White House versus John McCain

Reuters: McCain’s daughter slams White House aide’s ‘he’s dying’ comments

Meghan McCain on Friday questioned how the White House aide who disparaged her ailing father, Republican U.S. Senator John McCain, during a meeting, still has a job.

Kelly Sadler, a White House communications aide, dismissed Senator McCain’s objection to President Donald Trump’s nominee to be CIA director, Gina Haspel, by saying that it “doesn’t matter, he’s dying anyway,” a source familiar with the closed White House meeting told Reuters.

Speaking on the ABC show “The View,” which she co-hosts, Meghan McCain said she wanted to inform Sadler that her father’s battle with brain cancer has made her realize the meaning of life was “not how you die, it is how you live.”

“I don’t understand what kind of environment you’re working in when that would be acceptable, and then you can come to work the next day and still have a job,” McCain said.

Several of McCain’s fellow Republicans on Capitol Hill have condemned Sadler’s remarks.

Jeff Flake, Arizona’s other senator and a frequent critic of the White House under Trump, tweeted an article about the comments and wrote: “There are no words.”

Iowa Senator Joni Ernst tweeted that the United States should “treat this war hero and his family with the civility and respect they deserve.”

Sadler’s comments were reported the same day that a guest on Fox Business Network, retired Air Force Lieutenant General Thomas McInerney, suggested McCain divulged critical information to the North Vietnamese after being tortured.

 A network spokesperson said McInerney would no longer be invited on the Fox Business Network or Fox News.

The Hill: White House official calls Meghan McCain to apologize for remark about father

A White House official called Meghan McCain on Thursday to apologize after she mocked Sen. John McCain’s  cancer diagnosis during a meeting earlier in the day, a source told The Hill.

In a statement, the White House did not deny that Sadler made the remarks, which came amid a discussion of Haspel’s nomination to lead the CIA and McCain’s opposition to it.

“We respect Sen. McCain’s service to our nation, and he and his family are in our prayers during this difficult time,” the White House said.

“People have wondered when decency would hit rock bottom with this administration. It happened yesterday.

John McCain is a genuine hero – a man of valor whose sacrifices for his country are immeasurable. As he fights for his life, he deserves better – so much better. Given this White House’s trail of disrespect towards John and others, this staffer is not an exception to the rule, she is the epitome of it.

Ours children learn from out example. The lingering question is whose example will it be. I am certain it will be John’s.”

– Joe Biden

This may seem like a storm in a swamp, but it is in a context of disrespectful president who has attacked many people. This is Donald Trump speaking about McCain during the presidential campaign:

“I supported him for president. I raised a million dollars for him, that’s a lot of money. I supported him, he lost, he let us down, but you know he lost and i never liked him as much after that cause i don’t like losers.

ACTIVITY →
Answer these questions about the text on the White House and John McCain:
1. What position does Kelly Sadler hold?
2. On which show did Meghan McCain speak about Sadler's remarks?
3. What did Jeff Flake write when he tweeted an article about the comments?
The records that follow have no connection to the text above.

DATASET EXCERPTS →

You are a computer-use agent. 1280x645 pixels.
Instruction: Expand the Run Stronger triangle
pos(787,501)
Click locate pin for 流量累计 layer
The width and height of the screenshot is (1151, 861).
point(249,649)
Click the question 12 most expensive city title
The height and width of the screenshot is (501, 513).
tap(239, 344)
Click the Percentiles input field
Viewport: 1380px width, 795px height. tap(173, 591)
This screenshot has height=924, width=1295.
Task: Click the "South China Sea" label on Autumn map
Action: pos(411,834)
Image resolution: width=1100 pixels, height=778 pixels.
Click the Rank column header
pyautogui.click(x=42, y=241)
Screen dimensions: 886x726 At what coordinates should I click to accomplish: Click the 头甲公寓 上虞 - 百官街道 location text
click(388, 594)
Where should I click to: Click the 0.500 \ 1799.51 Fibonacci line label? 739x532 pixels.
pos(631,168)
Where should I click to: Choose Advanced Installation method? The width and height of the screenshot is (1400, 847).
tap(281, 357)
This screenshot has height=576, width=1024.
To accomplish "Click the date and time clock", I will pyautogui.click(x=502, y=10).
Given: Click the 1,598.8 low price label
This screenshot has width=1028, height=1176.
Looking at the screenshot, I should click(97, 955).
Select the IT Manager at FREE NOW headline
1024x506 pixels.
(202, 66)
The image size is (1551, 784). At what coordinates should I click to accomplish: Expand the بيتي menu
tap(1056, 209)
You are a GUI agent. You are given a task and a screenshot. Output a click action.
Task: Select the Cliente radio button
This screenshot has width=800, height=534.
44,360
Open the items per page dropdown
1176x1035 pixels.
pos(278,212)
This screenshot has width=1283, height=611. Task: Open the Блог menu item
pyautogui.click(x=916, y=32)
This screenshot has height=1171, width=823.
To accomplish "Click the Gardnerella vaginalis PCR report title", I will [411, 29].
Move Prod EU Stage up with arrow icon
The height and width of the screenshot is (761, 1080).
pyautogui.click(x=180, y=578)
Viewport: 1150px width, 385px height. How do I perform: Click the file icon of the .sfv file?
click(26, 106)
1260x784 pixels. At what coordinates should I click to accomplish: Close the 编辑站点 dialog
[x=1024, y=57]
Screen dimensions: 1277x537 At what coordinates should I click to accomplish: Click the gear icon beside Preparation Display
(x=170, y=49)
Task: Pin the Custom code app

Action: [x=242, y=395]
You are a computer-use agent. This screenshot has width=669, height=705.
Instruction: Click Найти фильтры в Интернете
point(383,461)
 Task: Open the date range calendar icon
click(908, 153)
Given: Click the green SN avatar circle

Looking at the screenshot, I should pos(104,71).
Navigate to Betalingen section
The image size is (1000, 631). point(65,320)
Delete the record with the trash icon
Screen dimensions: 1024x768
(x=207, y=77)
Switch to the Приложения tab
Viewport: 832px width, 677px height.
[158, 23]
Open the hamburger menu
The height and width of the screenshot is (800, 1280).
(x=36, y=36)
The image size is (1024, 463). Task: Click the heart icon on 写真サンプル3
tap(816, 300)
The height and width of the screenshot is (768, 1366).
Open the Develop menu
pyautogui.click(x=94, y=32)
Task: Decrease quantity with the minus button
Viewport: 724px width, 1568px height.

EXERCISE RESPONSE →
1. She is a White House communications aide.
2. The ABC show "The View," which she co-hosts.
3. "There are no words."